'''

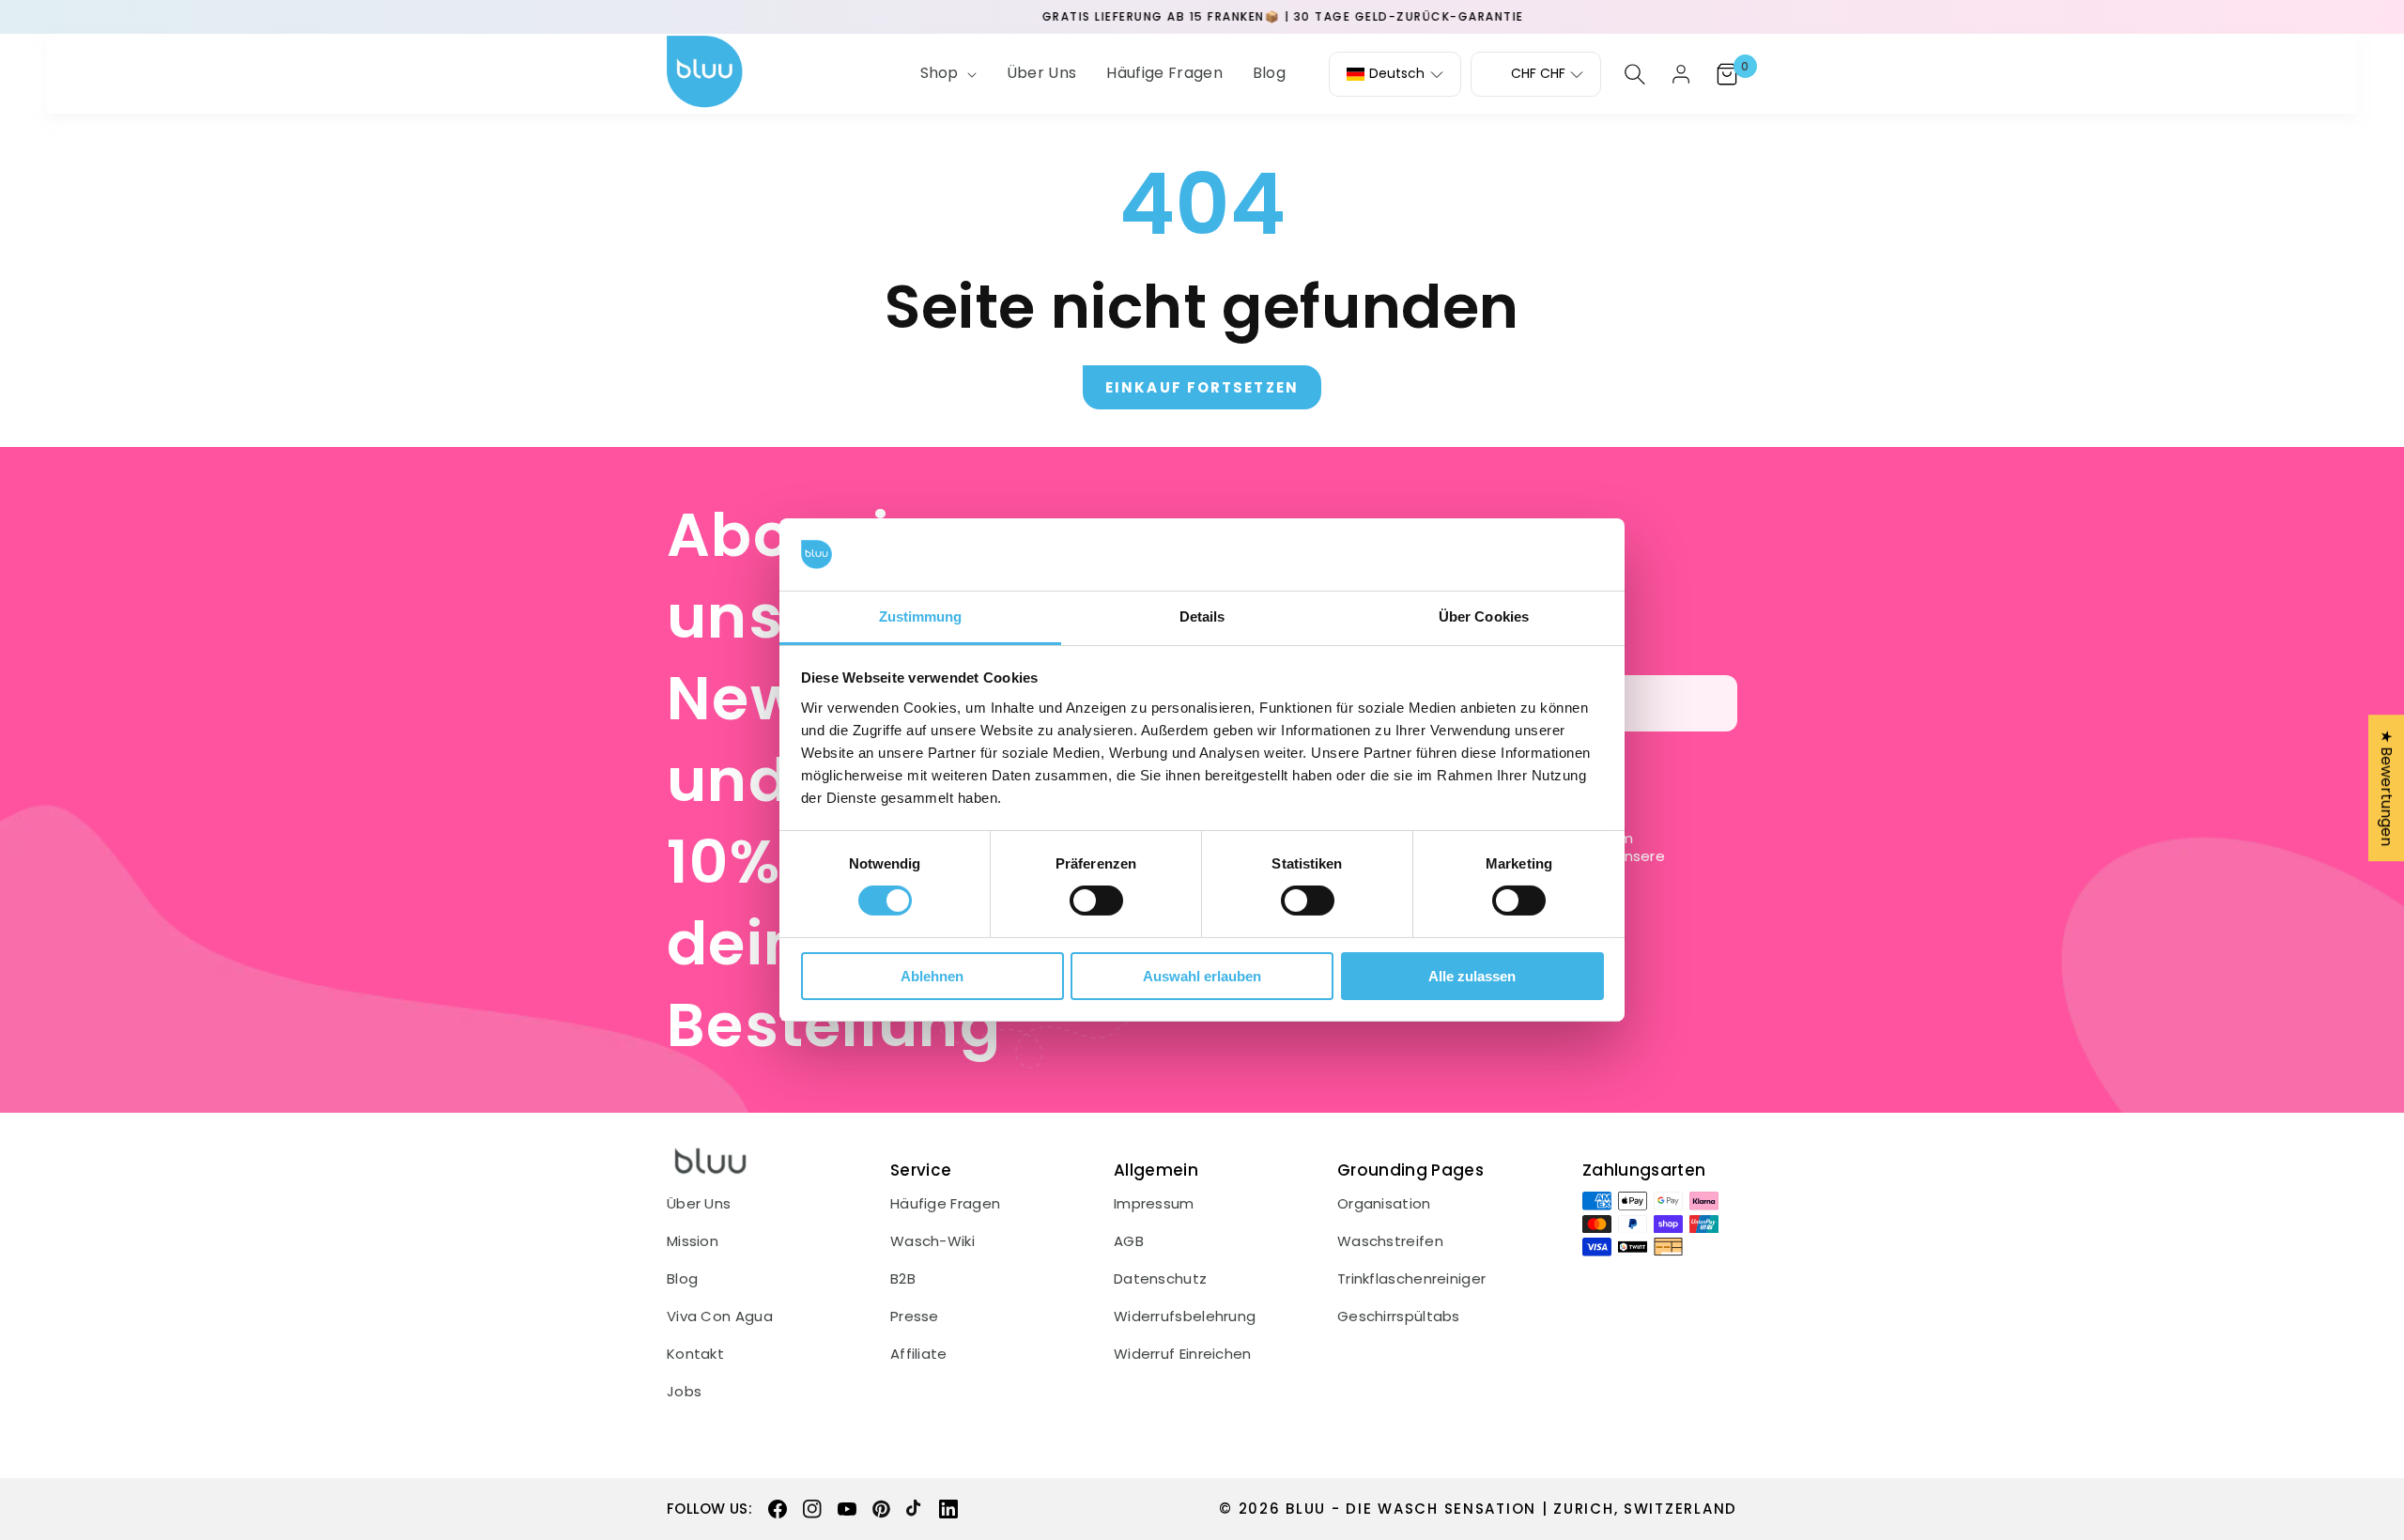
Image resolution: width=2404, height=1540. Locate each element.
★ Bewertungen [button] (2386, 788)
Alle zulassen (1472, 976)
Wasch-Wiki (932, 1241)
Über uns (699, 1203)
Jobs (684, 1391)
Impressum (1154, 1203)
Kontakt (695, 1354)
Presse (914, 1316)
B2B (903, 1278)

'''

- **EXERCISE DESCRIPTION**
Return the full material word for word. Do not include the pictures.

- **EXERCISE SOLUTION**
Image resolution: width=2404, height=1540. Locate each element.
★ Bewertungen [button] (2386, 788)
Alle zulassen (1472, 976)
Wasch-Wiki (932, 1241)
Über uns (699, 1203)
Jobs (684, 1391)
Impressum (1154, 1203)
Kontakt (695, 1354)
Presse (914, 1316)
B2B (903, 1278)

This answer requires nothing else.